Try it:
Pick out and copy every line below that has the word "will".

Extracted records
---+---

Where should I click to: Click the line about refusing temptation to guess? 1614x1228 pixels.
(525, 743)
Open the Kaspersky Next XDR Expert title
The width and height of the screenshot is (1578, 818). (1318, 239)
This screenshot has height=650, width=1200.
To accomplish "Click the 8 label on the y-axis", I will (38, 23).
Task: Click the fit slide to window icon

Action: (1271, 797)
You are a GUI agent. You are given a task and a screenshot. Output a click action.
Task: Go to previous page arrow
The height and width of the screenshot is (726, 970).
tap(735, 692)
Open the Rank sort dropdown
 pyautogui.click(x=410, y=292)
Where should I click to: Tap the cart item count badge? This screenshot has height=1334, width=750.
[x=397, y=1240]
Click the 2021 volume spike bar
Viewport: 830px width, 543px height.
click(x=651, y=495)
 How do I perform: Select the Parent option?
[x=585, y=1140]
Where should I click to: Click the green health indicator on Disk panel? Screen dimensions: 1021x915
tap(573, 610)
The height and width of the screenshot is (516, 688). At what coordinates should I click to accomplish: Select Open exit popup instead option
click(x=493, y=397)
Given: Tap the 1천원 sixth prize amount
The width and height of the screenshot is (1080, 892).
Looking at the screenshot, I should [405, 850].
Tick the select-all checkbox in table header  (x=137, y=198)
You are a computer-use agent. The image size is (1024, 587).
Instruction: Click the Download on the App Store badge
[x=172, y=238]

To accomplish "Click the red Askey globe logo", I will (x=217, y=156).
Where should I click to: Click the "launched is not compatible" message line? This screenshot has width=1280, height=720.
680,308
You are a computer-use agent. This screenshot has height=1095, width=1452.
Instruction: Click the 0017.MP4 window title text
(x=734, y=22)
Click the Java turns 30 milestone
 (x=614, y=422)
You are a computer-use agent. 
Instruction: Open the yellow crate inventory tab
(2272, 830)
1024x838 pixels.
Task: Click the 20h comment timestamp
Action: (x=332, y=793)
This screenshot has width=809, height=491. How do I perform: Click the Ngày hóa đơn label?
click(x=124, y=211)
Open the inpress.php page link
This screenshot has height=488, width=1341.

---+---

Your response:
To accomplish "Click the 8 label on the y-axis", I will (38, 23).
To accomplish "Click the red Askey globe logo", I will (x=217, y=156).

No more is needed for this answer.